What are the responsibilities and job description for the Data Scientist position at ARGO?
ARGO is a leading provider of software and analytics solutions for both the financial services and healthcare industries. ARGO transforms business processes for financial service providers and healthcare organizations using proven business models and software innovation informed by real customer challenges, breakthrough technology, and rich analytics.
We are looking to add a Data Scientist with mathematician/statistician and computer science knowledge/experience test that will work within the data science team in developing, evaluating and implementing advanced algorithms for classification, clustering, data reduction, sampling and optimization based on statistical models to power ARGO analytical solutions.
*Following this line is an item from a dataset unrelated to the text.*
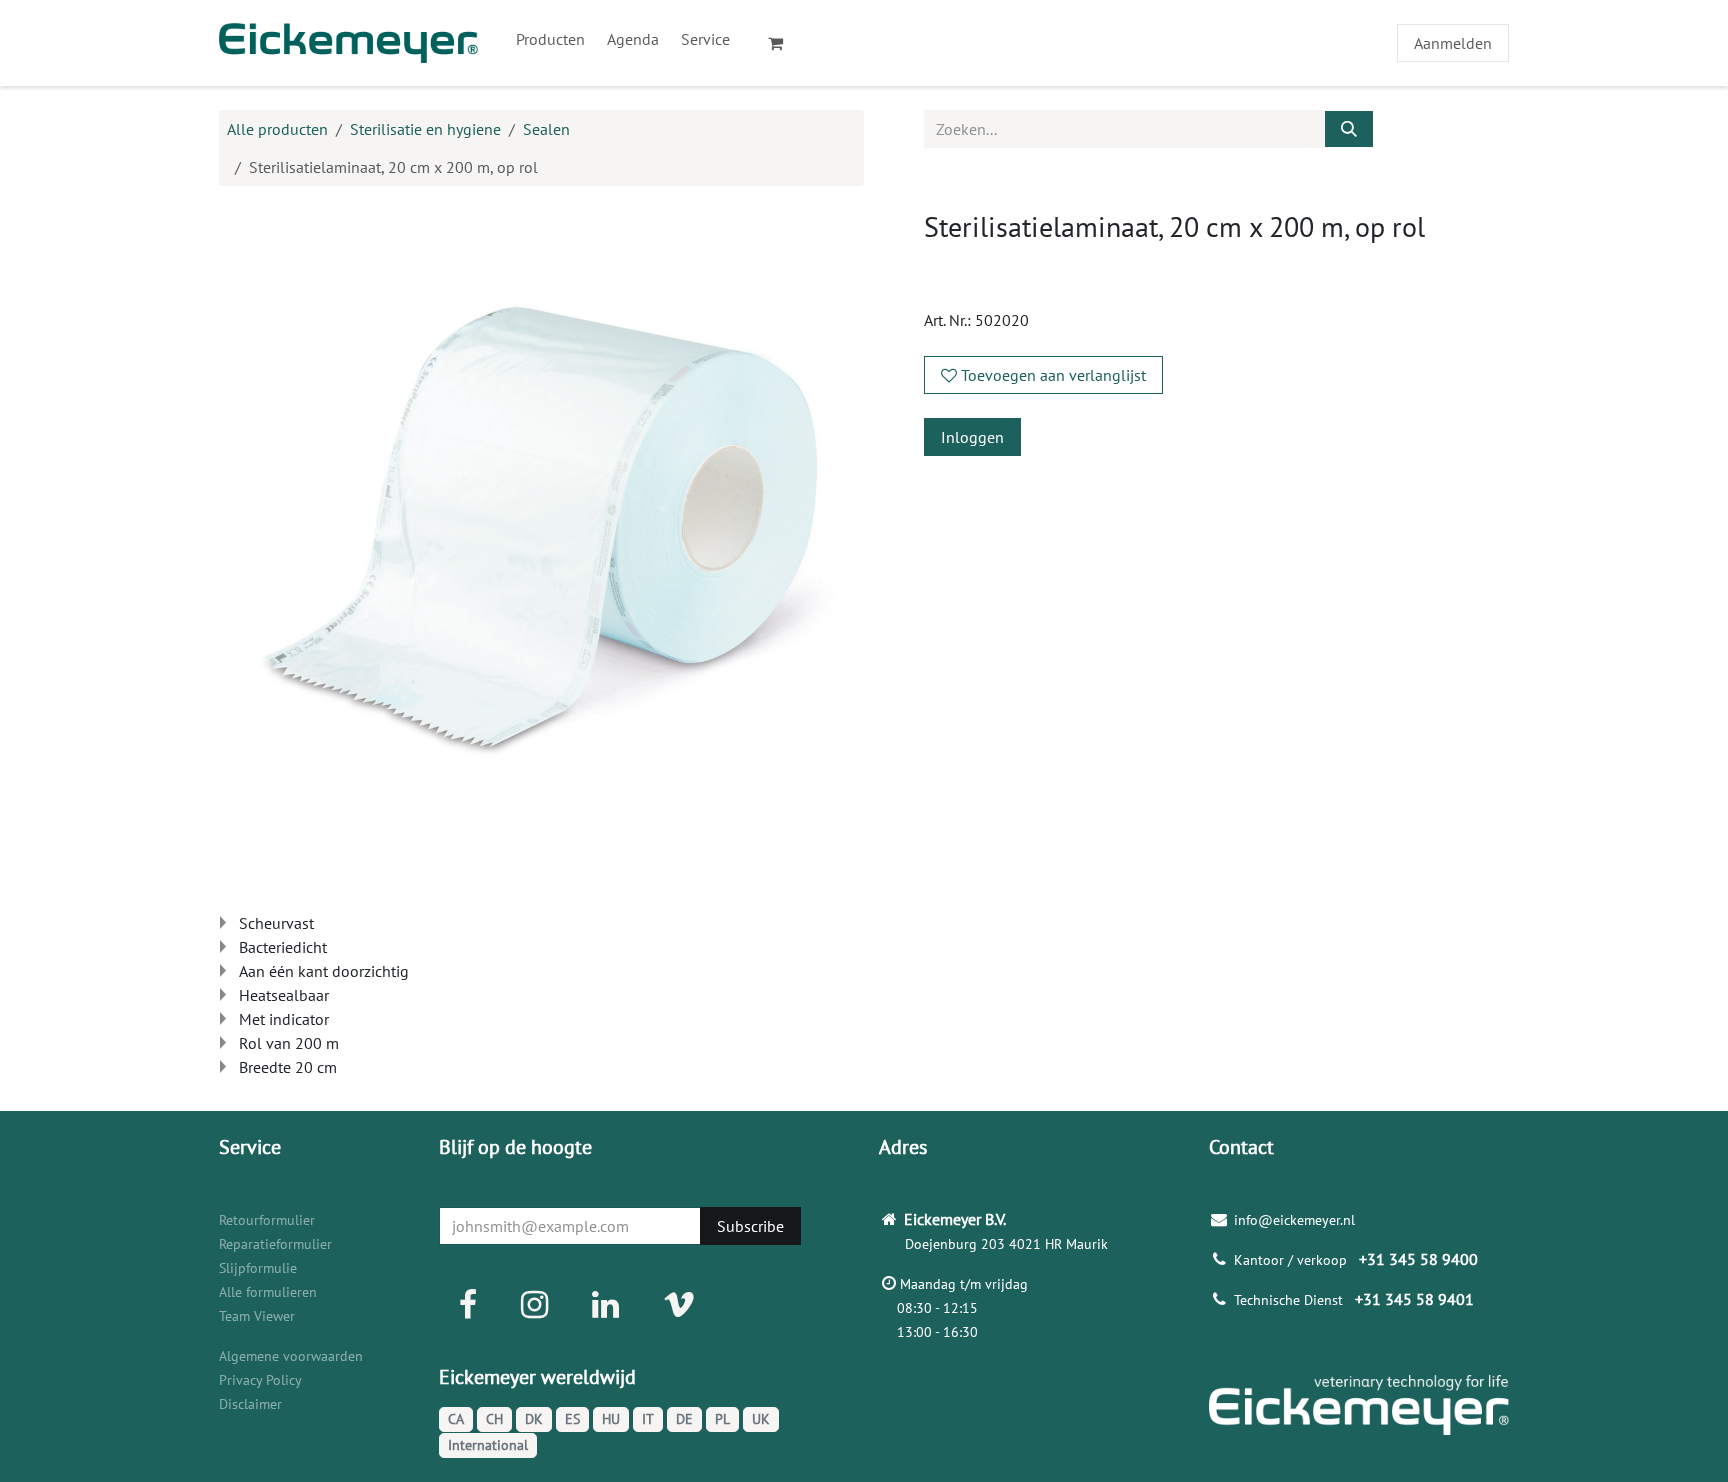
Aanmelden (1453, 43)
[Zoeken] (1349, 129)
This person should also be able to execute robust models for automating various aspects of the data analysis process, including getting customer data, running analytics, and building value-add models for delivery to a production environment.
A key to success in this position will be innovation in the data science space while tying project outcomes to the broader goals of the organization and improvement of the product offering.
WHAT WE ARE LOOKING FOR:
- 3 years post-academic and/or recent industry experience in model development and statistical analysis of large datasets
- Proven ability to balance probability and statistical theory and algorithms science with pragmatic problem solving skills
- A track record of developing and applying advanced predictive algorithms and behavioral models to solve real world problems
- Experience using statistical computer languages (Python, R, SQL, etc.) and machine learning methods to manipulate data and draw insights from large data sets
- Working Knowledge of:
- Determination of structure or distribution of data
- Common classification techniques
- Common regression techniques
- Predictive modeling
- Experience with distributed data/computing tools
- Experience visualizing/presenting descriptive statistical data with modern visual tools (i.e.: MS Power BI)
- Strong communication skills, both verbally and written, and the ability to develop and present proposals, results and business cases to internal and customer executives
- Experience in commercial software development lifecycle (SDLC) methods
WHAT YOU WILL DO:
- Work on projects developing, evaluating, and implementing analytical models
- Support the adoption of data science and well improved analytics across the whole organization
- Analyze data to produce and improve statistical, mathematical, or machine learning models or algorithms to forecast results for ARGO’s predictive analytics products
- Build and maintain a reliable, efficient workflow to ingest, store, and analyze data sets
- Mentor and assist engineers in creating and deploying production ready models
- Define and collect metrics for key performance indicators (KPI) to assess the effectiveness and accuracy of models both during analysis and in production
- Document and explain models, algorithms, and their KPIs to internal and external stakeholders
EDUCATIONAL REQUIREMENTS:
The candidate will have a Bachelor degree (Master’s is a plus) in Statistics, Applied Math, Machine Learning, Physics, Econometrics or a similar quantitative field with focus and depth in mathematical algorithms, probability theory, statistical modeling, and machine learning.
ADDITIONAL REQUIREMENTS:
Applicants for U.S. or Canadian based positions with ARGO must be legally authorized to work in the United States or Canada. Verification of employment eligibility will be required at the time of hire. Visa sponsorship is not available for any ARGO positions.
PHYSICAL DEMANDS:
While performing the duties of this job, the employee is regularly required to stand; walk; sit; use hands to finger, handle, or feel; reach with hands and arms; talk or hear. Specific vision abilities required by this job include close vision, distance vision, color vision, peripheral vision, depth perception, and ability to adjust focus.